拍品 178
  • 178

清十八 / 十九世紀 宜興紫砂堆料加彩山水樓閣圖鼻煙壺

估價
20,000 - 30,000 HKD
Log in to view results
招標截止

描述

  • yixing

來源

Fu-Ming-Fair 收藏,弗羅倫斯,1969年
Margaret Prescott Wise 收藏(編號356)
Edgar and Roberta Wise 伉儷收藏,1995年
Robert Kleiner,倫敦,1996年

出版

Hugh Moss、Victor Graham 及曾嘉寶,《A Treasury of Chinese Snuff Bottles: The Mary and George Bloch Collection》,卷6,香港,2007年,編號1453

Condition

It is in overall good condition with just some minor wear and minute scratches to parts of the enamels, most noticeable to the blue pavilion roof tops.
"In response to your inquiry, we are pleased to provide you with a general report of the condition of the property described above. Since we are not professional conservators or restorers, we urge you to consult with a restorer or conservator of your choice who will be better able to provide a detailed, professional report. Prospective buyers should inspect each lot to satisfy themselves as to condition and must understand that any statement made by Sotheby's is merely a subjective, qualified opinion. Prospective buyers should also refer to any Important Notices regarding this sale, which are printed in the Sale Catalogue.
NOTWITHSTANDING THIS REPORT OR ANY DISCUSSIONS CONCERNING A LOT, ALL LOTS ARE OFFERED AND SOLD AS IS" IN ACCORDANCE WITH THE CONDITIONS OF BUSINESS PRINTED IN THE SALE CATALOGUE."

拍品資料及來源

Apart from the enamelling style, a good reason to attribute this to the same workshop as Sale 7, lot 176, is found in the identical dark-brown colour and texture of the bottle. It is also glazed inside with the same very thin, rather patchy white glaze. The enamels used in the decoration are also identical to Sale 7, lots 144 and 176, although here the design of pavilions in waterside landscapes seems to typify the subject matter of the Slip Master.

Another feature of this bottle is that it seems to represent an early style for this group of enamelled wares. It lacks the decorative clichés that tend to accompany commercial work where the same subjects have been painted over and over again for as long as the artist can recall. This represents the beginning of this workshop’s style, dating from the late Qianlong period.

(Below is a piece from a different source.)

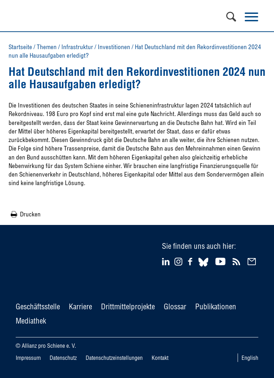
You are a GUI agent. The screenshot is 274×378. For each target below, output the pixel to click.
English (250, 357)
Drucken (30, 214)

For this support is found in two other vessels, obviously from the same early group, both excavated from tombs. One is a covered pouring vessel, the other a teapot; both have simple landscape scenes similar to this. (The pouring vessel is in Liang Baiquan 1991, no. 30, and the teapot is in Wenwu 1985no.12, opposite p. 16, bottom. Both appear also in National Palace Museum Monthly of Chinese Art, no. 182, May 1998, p. 18, plates 15 and 16.) The pouring vessel was excavated from a Qianlong tomb; therefore, although there is no more specific date given for the burial, the object must have been interred prior to 1796. The style is simple and decorative, and obviously a little cruder than here, but it is easy to see how with a little more practise the one could lead to the other. The pouring vessel bears a seal with the name of an unrecorded potter, Wang Lun, but since it is impressed in the clay of the vessel, it would seem to indicate the potter rather than the enameller if, as one assumes, they were different people. The teapot was excavated from a tomb in Shanxi province dateable to the fifth year of the Jiaqing reign (1801). It is likely that neither the pouring vessel nor the teapot was new at the time of burial, as such personal items as snuff bottles and teapots that found their way into tombs were usually old favourites intended for continued use in the afterlife. In any case, there is a distinct progression in refinement between the pouring vessel and the teapot, which seems a little later and is much closer in style to this bottle. If so, the three may represent refinement of the enamelling techniques of Yixing potters in the late Qianlong period, and probably of a single workshop.

Another bottle obviously enamelled by the same hand and depicting a similar scene is in the Walters Collection (formed in the 1870s and 1880s; Bushell 1980, p. 10, fig. 23). In very similar style, but bearing a date corresponding to 1782, is an inscribed snuff bottle from the Baishi Collection (Sotheby’s, New York, 22 November 1988, lot 13).

A standard method for making many vessels at Yixing, including some shapes of teapot, was to manipulate sheets of leather-hard clay, luting together segments to create the overall form and using various tools to shape and smooth the surface. With snuff bottles, however, it is apparent from a number of examples that they were made in the same way as at Jingdezhen, with two halves luted together vertically. That is what is seen in this example. Whether the two halves were pressed into a mould first is another matter, but they probably were, as suggested by the existence of multiple examples of certain distinctive shapes.